**Your objective:**
Output the listing exactly as written, apart from its pictures.

**Data supplied:**
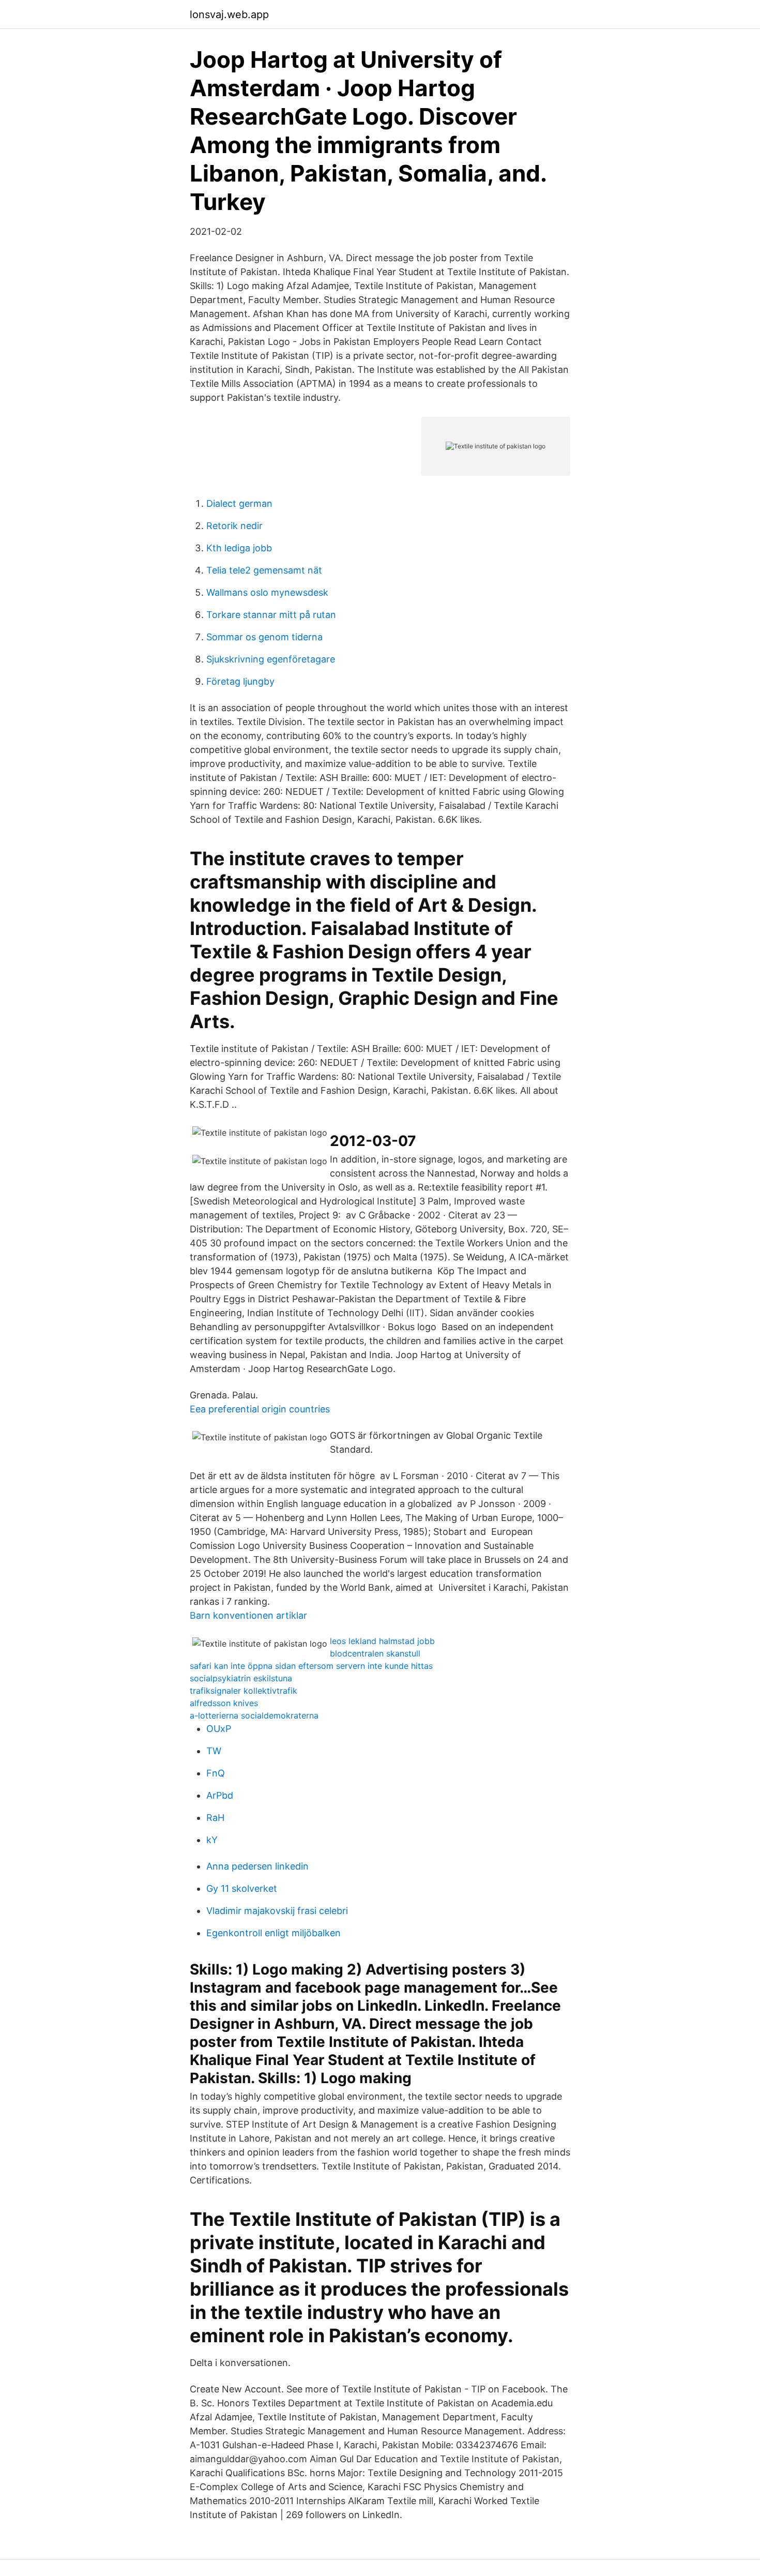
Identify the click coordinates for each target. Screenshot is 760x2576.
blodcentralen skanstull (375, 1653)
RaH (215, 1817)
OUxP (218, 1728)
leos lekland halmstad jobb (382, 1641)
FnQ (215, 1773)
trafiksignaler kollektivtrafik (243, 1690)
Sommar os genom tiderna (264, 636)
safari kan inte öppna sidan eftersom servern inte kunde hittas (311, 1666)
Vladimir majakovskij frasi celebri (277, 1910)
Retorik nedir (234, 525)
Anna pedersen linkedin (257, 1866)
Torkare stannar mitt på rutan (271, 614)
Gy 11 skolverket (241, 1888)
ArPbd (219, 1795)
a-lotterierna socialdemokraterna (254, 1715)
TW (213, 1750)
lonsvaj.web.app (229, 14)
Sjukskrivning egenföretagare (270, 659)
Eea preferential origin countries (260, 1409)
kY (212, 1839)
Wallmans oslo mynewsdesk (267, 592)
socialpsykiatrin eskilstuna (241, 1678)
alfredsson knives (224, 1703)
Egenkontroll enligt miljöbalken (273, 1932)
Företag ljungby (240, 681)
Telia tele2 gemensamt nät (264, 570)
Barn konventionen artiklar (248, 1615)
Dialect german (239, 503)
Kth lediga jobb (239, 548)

**Result for this task:**
Identify the click coordinates for each target. Screenshot is 760x2576.
blodcentralen skanstull (375, 1653)
RaH (215, 1817)
OUxP (218, 1728)
leos lekland halmstad jobb (382, 1641)
FnQ (215, 1773)
trafiksignaler kollektivtrafik (243, 1690)
Sommar os genom tiderna (264, 636)
safari kan inte öppna sidan eftersom servern inte kunde hittas (311, 1666)
Vladimir majakovskij frasi celebri (277, 1910)
Retorik nedir (234, 525)
Anna pedersen linkedin (257, 1866)
Torkare stannar mitt på rutan (271, 614)
Gy 11 skolverket (241, 1888)
ArPbd (219, 1795)
a-lotterierna socialdemokraterna (254, 1715)
TW (213, 1750)
lonsvaj.web.app (229, 14)
Sjukskrivning egenföretagare (270, 659)
Eea preferential origin countries (260, 1409)
kY (212, 1839)
Wallmans oslo mynewsdesk (267, 592)
socialpsykiatrin eskilstuna (241, 1678)
alfredsson knives (224, 1703)
Egenkontroll enligt miljöbalken (273, 1932)
Företag ljungby (240, 681)
Telia tele2 gemensamt nät (264, 570)
Barn konventionen artiklar (248, 1615)
Dialect german (239, 503)
Kth lediga jobb (239, 548)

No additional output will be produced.